Poland's conservative Law and Justice Party (PiS), which won the recent parliamentary elections, announced the makeup of the new government today. Many of the new government members were insiders who also served during the last PiS government in Poland from 2005-07. However, the government appointed a number of more moderate economic policymakers, perhaps to calm financial market fears about the fiscal impact of the new government's social and redistributive programme.
Mateusz Morawiecki, a former CEO of Bank Zachodni WBK, will head the new Ministry of Development, which will coordinate economic policy for the Finance, Infrastructure, Energy and the Treasury Ministries. He seems to be a more moderate voice within the new government, with his experience on the economic council of the previous PO government. He will also be one of three deputy prime ministers, with the other two responsible for science and culture, respectively.
Morawiecki will be supported by Pawel Szalamacha and Henryk Kowalczyk, who together co-authored the PiS government's economic policy. Szalamacha is a corporate lawyer by background, co-founded the right-wing economic think tank 'Instytut Sobieskiego' and was deputy treasury minister responsible for the financial sector in the last PiS government from 2005-07. Kowalczyk, who also co-authored PiS economic policy, which included a Funding for Growth scheme similar to the one implemented in Hungary, will be a minister without portfolio.
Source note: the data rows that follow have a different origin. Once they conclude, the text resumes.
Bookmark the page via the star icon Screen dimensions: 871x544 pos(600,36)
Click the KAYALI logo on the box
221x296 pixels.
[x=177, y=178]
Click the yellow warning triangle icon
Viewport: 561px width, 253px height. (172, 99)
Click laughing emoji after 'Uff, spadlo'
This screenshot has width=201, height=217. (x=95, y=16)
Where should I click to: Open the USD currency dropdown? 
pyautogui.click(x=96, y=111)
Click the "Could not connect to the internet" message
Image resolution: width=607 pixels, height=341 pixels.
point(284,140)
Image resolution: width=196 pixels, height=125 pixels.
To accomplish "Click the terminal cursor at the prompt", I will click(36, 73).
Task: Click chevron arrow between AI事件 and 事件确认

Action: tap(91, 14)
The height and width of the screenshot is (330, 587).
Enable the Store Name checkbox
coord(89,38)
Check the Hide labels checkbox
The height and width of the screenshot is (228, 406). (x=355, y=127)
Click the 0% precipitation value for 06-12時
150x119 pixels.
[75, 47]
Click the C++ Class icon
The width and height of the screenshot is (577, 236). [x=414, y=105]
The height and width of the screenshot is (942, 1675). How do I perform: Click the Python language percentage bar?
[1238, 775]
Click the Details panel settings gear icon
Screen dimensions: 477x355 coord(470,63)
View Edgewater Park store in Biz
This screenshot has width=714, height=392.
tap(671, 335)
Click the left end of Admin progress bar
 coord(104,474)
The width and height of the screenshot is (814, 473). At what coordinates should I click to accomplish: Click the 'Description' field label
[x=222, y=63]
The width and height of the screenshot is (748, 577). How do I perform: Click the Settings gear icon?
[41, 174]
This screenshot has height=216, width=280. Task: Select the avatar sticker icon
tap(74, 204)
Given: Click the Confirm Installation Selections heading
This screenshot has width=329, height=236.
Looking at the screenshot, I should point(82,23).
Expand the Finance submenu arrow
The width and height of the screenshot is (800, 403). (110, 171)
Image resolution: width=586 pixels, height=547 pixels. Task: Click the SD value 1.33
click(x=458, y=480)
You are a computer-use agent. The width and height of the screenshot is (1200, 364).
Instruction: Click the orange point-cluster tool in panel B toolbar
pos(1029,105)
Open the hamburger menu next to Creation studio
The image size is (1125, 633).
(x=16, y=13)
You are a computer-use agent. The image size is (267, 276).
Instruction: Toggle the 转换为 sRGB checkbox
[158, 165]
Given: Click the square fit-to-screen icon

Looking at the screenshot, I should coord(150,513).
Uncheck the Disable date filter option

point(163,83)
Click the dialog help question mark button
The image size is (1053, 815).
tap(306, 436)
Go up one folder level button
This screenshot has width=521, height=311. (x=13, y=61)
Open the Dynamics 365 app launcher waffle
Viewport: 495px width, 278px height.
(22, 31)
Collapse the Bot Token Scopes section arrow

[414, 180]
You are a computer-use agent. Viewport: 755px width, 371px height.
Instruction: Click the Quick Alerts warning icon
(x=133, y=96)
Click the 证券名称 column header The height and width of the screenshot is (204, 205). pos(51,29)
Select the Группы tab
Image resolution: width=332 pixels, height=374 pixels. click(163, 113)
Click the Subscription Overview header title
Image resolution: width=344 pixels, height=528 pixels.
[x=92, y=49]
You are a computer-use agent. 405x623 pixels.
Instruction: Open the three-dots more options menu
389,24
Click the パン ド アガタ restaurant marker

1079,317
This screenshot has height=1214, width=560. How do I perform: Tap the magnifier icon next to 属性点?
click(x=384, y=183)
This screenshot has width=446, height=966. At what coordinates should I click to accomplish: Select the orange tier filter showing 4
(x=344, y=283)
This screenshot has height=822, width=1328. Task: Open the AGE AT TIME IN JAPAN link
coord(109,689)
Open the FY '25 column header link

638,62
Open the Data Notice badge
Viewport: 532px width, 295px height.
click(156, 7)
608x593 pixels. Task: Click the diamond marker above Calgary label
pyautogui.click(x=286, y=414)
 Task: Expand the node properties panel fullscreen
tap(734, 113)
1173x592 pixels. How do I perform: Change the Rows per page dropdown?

PiS will be able to take over the Monetary Policy Committee (MPC) of the Bank of Poland, as it will be able to appoint 9 out of 10 MPC members in 2016. The appointment of three moderate economic policymakers, with Morawiecki as an adviser to the previous PO government, suggests, and is perhaps a signal that, the government will not try to push policies that would be considered unorthodox onto the central bank. This would also be consistent with the electorate's preferences since the experience of hyperinflation still lingers in the memories of most voting age people, which would make major changes in the mandate of the central bank costly politically. Nevertheless, given the government's economic objectives, rates are expected to fall to about 75 basis points by the first half of 2016 in response to current deflationary pressures in Poland. Due to these political constraints on the monetary policy side, the government might perceive itself as having greater fiscal space.
"We expect this economics team to be geared towards protecting the fiscal target of 3% of GDP by being careful about sequencing the changes that are envisioned so that expenditures are funded. However, since revenue forecasts are subject to errors, we see a greater risk of a fiscal mistake", says Barclays.